▶ What the exercise asks
When the line containing "Given: Select the Medium 36PT sample" is found in the data below, copy it and each line after it through the line containing "Task: Click the 审核中 status text", exactly and with no others.

▶ Data for analysis
╭──

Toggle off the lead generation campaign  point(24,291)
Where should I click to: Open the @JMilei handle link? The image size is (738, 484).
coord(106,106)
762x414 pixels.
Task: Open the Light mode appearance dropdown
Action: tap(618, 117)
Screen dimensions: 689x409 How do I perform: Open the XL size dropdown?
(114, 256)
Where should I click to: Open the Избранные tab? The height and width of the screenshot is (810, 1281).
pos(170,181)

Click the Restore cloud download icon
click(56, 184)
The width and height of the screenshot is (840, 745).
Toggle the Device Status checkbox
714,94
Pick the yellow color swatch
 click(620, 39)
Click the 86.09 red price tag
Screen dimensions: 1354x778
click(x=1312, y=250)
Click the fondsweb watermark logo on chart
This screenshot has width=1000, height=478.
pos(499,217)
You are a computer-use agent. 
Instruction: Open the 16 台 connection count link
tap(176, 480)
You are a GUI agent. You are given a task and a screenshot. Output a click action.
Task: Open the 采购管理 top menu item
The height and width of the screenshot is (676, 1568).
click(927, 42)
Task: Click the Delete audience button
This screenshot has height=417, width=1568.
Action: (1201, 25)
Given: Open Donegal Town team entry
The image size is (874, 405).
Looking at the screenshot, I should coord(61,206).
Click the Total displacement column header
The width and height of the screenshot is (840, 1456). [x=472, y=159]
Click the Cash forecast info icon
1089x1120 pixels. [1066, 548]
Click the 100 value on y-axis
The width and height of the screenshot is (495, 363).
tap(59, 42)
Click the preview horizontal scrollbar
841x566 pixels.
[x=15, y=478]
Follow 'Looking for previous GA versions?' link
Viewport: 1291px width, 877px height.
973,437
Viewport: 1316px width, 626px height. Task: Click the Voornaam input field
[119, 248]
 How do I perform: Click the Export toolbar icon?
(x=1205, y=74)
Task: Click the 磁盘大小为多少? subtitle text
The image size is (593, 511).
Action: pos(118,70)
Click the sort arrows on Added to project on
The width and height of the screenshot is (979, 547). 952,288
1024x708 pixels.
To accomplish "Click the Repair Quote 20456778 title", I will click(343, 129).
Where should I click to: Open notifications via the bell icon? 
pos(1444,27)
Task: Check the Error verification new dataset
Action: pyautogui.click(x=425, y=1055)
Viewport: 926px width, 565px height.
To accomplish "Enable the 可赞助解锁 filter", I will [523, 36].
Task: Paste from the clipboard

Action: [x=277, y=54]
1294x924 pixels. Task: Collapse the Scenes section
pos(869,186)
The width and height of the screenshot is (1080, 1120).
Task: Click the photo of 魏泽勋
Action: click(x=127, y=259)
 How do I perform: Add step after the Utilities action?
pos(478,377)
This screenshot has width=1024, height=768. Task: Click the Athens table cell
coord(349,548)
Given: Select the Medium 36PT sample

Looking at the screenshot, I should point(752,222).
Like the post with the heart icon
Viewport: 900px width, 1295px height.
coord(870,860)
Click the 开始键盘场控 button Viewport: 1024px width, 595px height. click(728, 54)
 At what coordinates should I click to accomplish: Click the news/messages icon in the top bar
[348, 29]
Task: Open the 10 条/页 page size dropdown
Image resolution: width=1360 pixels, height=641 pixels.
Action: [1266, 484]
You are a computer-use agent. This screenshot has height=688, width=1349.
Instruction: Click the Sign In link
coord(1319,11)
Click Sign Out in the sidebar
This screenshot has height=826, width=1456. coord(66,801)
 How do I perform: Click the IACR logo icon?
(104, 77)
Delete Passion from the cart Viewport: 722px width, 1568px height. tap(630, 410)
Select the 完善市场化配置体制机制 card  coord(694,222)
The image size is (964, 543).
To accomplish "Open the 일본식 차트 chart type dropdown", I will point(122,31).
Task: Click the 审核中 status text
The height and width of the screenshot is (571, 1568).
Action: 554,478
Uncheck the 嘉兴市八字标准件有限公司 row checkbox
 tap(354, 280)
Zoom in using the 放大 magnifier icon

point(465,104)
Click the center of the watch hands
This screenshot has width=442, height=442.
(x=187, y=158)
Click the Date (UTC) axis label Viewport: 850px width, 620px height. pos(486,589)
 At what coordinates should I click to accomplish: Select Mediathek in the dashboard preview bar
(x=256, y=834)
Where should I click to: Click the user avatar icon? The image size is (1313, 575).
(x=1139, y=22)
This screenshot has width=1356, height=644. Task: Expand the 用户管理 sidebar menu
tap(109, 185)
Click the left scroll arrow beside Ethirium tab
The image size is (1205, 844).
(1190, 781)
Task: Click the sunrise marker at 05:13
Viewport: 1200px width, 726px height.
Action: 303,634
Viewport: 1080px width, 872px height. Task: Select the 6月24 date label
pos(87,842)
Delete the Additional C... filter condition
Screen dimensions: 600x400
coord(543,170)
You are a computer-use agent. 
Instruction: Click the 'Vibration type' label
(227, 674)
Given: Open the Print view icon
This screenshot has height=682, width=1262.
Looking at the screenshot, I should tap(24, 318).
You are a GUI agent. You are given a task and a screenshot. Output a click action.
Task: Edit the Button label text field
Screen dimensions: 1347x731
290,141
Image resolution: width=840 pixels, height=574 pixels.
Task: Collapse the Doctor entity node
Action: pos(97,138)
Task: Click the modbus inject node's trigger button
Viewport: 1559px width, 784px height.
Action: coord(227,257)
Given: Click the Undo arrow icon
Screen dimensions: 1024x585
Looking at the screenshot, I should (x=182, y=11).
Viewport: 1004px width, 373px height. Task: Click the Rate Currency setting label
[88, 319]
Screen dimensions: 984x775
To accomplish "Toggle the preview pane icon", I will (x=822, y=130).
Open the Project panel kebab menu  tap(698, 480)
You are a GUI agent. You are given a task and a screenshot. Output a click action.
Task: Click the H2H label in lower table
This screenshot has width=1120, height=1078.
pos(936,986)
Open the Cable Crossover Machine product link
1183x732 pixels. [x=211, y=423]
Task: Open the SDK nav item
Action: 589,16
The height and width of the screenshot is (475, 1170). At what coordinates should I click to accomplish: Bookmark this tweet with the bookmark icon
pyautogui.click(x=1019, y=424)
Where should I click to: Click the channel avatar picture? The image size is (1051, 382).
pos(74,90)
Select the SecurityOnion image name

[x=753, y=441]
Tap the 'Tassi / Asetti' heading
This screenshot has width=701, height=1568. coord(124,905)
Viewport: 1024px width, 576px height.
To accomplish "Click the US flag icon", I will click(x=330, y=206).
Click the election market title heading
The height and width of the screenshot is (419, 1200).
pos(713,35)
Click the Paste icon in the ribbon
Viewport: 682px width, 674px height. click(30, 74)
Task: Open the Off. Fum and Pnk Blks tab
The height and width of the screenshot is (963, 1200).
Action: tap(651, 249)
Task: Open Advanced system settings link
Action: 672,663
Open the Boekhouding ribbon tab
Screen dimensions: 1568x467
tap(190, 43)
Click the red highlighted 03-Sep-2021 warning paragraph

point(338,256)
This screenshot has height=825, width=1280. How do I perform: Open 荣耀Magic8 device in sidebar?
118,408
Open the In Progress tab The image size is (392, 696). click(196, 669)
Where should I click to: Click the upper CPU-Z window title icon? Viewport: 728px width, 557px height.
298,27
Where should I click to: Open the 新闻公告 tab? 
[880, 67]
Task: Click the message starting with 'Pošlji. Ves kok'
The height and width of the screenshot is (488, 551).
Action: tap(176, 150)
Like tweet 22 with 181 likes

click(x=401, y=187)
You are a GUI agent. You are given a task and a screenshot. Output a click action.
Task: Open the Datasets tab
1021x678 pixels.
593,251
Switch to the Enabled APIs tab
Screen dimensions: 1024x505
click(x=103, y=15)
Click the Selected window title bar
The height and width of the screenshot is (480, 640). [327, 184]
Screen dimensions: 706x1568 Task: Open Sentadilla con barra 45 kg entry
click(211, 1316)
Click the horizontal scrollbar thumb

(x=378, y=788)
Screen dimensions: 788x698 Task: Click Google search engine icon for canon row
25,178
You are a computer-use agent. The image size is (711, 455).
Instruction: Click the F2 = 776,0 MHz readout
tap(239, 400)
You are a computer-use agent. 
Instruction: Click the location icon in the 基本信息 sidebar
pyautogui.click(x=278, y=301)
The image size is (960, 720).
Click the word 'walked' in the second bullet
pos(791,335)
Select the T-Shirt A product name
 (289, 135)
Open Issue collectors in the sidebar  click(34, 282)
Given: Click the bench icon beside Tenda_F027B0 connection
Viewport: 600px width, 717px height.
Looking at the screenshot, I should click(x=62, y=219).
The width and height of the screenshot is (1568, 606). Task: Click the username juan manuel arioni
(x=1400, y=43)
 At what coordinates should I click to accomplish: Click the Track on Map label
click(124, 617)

╰──

▶ Response to the exercise
Given: Select the Medium 36PT sample

Looking at the screenshot, I should point(752,222).
Like the post with the heart icon
Viewport: 900px width, 1295px height.
coord(870,860)
Click the 开始键盘场控 button Viewport: 1024px width, 595px height. click(728, 54)
 At what coordinates should I click to accomplish: Click the news/messages icon in the top bar
[348, 29]
Task: Open the 10 条/页 page size dropdown
Image resolution: width=1360 pixels, height=641 pixels.
Action: [1266, 484]
You are a computer-use agent. This screenshot has height=688, width=1349.
Instruction: Click the Sign In link
coord(1319,11)
Click Sign Out in the sidebar
This screenshot has height=826, width=1456. coord(66,801)
 How do I perform: Click the IACR logo icon?
(104, 77)
Delete Passion from the cart Viewport: 722px width, 1568px height. tap(630, 410)
Select the 完善市场化配置体制机制 card  coord(694,222)
The image size is (964, 543).
To accomplish "Open the 일본식 차트 chart type dropdown", I will point(122,31).
Task: Click the 审核中 status text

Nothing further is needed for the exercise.